Test the battery to make sure it is still good. The condition of the battery should always be tested if it fails to hold a charge or a charging problem is suspected. The problem may be an old battery that needs to be replaced, not a bad alternator.
Get the correct alternator pulley.Make sure the pulley on the replacement alternator is the same as the one on the old unit. Many late model alternators are now equipped with an overrunning pulley decoupler that allows the alternator to momentarily disengage from the belt drive where there are sudden changes in belt speed. This reduces noise and harshness, and prolongs the life of the serpentine belt. If a replacement alternator with an ordinary direct drive pulley is installed, it could lead to premature belt failure. For more information about this subject, see www.decouplerpulley.com.
Replace the serpentine belt. If the serpentine belt has more than 50,000 miles on it, throw it away and replace it with a new one.

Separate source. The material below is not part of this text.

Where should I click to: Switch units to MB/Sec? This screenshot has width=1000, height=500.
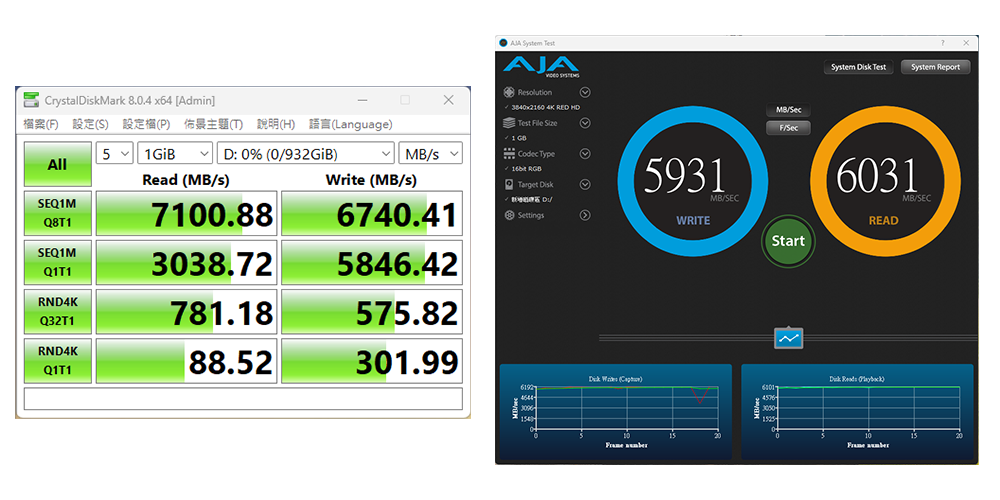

Check the automatic belt tensioner. If the automatic belt tensioner is rusted, weak or stuck, it won't maintain the proper tension on the serpentine belt, allowing it to slip.
MORE ALTERNATOR & CHARGING SYSTEM TIPS
* On some GM vehicles, a voltage drop of up to 0.5 volts on the positive side may be acceptable. Check service specifications.
* If a battery keeps running down and the charging system appears to be functioning normally, the problem may be a higher than normal parasitic electrical drain on the battery when the key is off. On most vehicles, the normal drain on the battery should be 50 milliamps or less. But on some late model Fords, the normal drain may 300 to 400 milliamps with a few drawing as much as 850 milliamps for up to an hour after the engine is shut off (the modules are in stand-by mode during this period). After all the modules shut down, though, the current drain on the battery should drop to 50 milliamps or less.